[Extracted data]:
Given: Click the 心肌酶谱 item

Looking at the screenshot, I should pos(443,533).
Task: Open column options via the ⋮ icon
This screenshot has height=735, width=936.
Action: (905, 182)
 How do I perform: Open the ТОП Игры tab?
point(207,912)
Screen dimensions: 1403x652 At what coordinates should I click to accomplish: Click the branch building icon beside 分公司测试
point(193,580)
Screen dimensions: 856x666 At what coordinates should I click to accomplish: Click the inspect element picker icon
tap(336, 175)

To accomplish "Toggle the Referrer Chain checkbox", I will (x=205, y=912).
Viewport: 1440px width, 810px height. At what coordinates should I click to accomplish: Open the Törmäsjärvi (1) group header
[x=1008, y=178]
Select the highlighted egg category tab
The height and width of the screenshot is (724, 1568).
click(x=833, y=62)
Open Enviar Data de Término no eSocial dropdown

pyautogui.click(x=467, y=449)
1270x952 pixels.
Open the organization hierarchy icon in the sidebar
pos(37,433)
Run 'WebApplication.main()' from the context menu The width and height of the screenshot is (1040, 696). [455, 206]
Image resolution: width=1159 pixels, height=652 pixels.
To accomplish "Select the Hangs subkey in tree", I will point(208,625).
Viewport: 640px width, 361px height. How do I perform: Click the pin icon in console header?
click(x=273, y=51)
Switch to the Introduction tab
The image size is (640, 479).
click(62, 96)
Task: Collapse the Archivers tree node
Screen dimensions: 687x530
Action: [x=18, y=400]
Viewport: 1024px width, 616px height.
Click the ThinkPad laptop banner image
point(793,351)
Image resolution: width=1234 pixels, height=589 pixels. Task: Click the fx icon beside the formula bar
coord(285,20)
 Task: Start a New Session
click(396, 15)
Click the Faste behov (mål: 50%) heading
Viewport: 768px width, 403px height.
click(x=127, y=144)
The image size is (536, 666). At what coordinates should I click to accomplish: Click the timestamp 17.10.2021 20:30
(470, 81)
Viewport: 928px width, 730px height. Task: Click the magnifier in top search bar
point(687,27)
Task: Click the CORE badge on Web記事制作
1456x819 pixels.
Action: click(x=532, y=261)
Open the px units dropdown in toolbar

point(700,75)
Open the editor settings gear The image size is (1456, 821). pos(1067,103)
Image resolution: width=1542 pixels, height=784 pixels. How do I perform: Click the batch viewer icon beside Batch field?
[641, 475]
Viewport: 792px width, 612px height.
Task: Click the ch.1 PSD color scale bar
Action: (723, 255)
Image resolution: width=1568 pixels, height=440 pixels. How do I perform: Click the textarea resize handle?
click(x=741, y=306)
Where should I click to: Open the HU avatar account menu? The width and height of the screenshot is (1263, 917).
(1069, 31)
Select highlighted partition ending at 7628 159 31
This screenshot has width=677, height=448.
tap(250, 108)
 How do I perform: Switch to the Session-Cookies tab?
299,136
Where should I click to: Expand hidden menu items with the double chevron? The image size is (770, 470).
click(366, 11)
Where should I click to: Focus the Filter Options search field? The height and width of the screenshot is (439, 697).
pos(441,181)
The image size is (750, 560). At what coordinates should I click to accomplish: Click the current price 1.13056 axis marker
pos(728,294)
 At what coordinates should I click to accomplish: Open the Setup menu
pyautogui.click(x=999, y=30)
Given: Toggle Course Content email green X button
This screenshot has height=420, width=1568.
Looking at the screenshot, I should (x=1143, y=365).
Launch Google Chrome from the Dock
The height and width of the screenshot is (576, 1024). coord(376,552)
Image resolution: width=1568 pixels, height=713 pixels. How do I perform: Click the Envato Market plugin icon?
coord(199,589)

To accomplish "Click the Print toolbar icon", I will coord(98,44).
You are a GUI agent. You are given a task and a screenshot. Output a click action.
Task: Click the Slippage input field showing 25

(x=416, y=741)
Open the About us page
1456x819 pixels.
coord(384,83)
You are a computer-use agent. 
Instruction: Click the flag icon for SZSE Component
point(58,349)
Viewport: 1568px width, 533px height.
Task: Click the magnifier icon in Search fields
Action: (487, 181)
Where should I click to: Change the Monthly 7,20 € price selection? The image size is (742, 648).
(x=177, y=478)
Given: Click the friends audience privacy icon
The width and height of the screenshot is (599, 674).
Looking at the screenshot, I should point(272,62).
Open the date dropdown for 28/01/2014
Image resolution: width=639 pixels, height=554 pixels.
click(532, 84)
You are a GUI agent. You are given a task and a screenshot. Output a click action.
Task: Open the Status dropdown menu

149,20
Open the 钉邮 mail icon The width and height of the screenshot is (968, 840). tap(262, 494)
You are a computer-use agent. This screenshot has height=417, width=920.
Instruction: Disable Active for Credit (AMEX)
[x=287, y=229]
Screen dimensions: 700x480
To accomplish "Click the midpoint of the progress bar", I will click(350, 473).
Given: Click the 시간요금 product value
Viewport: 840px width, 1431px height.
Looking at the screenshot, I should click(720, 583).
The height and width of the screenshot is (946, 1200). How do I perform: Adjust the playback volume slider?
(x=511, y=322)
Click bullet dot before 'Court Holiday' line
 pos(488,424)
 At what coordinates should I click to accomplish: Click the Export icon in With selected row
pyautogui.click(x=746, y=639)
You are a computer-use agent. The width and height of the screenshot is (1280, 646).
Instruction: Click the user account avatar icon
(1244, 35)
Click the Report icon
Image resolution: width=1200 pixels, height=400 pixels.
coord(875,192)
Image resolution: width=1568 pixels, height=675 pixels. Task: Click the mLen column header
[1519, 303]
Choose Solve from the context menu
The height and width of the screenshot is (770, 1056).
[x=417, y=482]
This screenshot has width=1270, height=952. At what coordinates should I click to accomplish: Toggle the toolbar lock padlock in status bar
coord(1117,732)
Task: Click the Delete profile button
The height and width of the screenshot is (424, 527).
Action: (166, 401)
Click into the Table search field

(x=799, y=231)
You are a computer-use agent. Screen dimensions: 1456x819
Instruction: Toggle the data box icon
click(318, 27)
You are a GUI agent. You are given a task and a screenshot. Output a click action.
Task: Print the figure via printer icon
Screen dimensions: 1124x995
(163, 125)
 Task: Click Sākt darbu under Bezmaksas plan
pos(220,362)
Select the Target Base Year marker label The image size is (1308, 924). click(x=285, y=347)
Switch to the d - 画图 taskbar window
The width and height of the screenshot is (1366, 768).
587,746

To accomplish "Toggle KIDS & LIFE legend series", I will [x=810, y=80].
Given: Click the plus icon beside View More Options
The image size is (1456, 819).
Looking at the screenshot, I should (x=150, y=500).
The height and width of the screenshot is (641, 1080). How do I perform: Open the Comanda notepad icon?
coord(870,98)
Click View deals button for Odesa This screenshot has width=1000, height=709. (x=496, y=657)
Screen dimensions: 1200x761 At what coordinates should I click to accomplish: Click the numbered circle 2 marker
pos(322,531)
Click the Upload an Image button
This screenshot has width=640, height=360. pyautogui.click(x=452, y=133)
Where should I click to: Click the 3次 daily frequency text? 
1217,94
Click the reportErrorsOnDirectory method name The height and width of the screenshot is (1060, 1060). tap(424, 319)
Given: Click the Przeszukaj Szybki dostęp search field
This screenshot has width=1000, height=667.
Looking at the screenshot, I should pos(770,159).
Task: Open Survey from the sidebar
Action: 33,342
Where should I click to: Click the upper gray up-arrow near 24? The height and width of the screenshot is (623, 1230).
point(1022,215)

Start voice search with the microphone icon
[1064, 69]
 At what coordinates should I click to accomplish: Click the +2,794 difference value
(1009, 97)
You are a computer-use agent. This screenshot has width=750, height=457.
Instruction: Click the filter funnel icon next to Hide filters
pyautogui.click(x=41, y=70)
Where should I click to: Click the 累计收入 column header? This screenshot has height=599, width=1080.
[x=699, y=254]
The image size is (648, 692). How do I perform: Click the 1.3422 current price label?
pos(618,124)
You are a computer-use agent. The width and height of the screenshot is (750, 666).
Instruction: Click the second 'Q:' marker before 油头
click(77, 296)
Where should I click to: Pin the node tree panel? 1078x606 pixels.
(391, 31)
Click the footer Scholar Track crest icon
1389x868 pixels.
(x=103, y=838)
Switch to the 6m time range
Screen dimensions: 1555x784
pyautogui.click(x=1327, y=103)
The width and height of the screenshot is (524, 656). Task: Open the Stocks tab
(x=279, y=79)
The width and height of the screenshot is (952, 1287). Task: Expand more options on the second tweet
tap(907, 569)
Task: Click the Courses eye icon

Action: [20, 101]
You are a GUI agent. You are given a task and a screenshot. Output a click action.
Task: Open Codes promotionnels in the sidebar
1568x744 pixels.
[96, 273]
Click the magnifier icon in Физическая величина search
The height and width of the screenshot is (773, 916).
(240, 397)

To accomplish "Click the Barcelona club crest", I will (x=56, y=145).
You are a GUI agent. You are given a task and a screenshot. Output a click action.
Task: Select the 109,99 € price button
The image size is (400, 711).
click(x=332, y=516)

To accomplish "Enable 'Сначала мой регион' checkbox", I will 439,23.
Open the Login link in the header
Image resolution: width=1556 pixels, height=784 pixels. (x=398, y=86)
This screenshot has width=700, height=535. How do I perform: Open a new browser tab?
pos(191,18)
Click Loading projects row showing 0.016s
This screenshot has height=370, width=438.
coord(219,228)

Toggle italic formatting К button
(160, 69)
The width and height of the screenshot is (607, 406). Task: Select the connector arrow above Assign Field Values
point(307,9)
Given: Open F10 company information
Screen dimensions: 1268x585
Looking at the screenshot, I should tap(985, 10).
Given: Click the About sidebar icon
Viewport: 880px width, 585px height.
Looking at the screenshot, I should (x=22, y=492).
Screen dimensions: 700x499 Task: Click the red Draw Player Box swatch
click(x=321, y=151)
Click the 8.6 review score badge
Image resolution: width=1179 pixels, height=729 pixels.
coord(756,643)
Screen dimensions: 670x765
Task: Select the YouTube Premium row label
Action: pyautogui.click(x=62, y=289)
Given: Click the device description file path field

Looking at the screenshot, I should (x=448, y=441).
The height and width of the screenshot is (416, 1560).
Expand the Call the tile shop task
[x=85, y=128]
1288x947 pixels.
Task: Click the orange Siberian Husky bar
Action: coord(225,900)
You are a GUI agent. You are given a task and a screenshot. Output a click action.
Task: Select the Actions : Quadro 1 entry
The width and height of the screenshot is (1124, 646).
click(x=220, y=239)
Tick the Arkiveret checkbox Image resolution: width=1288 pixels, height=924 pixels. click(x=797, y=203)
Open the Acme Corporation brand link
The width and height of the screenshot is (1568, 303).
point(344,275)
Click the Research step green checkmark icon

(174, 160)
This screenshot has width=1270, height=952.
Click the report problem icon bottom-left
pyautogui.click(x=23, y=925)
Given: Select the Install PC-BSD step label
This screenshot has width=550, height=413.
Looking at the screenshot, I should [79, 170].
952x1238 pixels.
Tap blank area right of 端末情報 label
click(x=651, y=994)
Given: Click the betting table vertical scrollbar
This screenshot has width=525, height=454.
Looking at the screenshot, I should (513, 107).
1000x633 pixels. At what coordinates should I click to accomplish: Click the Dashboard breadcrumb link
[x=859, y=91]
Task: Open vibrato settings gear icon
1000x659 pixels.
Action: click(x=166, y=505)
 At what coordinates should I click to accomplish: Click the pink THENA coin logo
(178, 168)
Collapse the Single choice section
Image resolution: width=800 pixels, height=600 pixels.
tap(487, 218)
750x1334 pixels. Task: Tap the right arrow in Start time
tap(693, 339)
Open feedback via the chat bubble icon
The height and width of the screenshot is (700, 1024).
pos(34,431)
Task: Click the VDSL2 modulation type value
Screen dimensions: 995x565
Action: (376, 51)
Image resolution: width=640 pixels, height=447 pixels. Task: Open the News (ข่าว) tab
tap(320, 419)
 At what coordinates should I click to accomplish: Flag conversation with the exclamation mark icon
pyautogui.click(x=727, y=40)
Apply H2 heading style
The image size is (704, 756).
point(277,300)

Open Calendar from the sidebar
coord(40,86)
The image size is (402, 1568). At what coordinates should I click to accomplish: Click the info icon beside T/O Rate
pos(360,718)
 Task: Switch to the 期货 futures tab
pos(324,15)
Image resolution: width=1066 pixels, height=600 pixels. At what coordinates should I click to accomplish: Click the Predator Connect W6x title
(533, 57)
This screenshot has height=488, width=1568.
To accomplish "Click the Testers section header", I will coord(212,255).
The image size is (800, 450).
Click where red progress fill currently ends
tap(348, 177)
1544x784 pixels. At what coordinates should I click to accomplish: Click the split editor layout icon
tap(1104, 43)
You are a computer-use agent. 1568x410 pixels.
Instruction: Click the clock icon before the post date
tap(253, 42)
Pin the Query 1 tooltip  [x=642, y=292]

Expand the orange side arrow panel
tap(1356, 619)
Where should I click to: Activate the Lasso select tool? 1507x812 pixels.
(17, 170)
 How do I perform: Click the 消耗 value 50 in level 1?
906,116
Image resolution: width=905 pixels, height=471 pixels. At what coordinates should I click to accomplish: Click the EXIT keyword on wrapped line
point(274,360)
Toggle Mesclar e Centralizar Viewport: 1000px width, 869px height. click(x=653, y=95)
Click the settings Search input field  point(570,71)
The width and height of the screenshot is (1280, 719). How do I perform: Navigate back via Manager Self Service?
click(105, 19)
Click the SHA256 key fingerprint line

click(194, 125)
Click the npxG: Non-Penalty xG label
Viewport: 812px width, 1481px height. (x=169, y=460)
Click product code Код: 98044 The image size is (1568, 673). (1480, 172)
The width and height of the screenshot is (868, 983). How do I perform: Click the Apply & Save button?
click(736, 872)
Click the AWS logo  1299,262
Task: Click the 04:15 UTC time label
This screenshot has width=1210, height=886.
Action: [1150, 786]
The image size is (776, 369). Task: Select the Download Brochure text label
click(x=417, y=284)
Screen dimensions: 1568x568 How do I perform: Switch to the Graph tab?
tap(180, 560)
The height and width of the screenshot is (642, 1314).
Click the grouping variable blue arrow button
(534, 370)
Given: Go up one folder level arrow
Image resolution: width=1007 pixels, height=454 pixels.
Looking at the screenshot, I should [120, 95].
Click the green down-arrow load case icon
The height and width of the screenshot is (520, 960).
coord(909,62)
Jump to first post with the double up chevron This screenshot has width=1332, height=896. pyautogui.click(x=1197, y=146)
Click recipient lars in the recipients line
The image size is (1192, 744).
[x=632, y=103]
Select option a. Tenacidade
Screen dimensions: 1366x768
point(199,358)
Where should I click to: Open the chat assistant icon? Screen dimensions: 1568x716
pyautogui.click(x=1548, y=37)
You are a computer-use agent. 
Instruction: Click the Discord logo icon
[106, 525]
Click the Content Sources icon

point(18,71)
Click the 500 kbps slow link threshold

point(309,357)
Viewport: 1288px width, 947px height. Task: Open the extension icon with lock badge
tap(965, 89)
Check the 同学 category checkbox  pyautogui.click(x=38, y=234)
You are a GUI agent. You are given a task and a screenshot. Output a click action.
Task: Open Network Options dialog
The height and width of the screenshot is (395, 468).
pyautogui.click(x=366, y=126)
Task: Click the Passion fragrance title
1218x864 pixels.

[What the task requires]:
Read the entries above and find each line holding the word "context". Copy it out.

[Task solution]:
Run 'WebApplication.main()' from the context menu The width and height of the screenshot is (1040, 696). [455, 206]
Choose Solve from the context menu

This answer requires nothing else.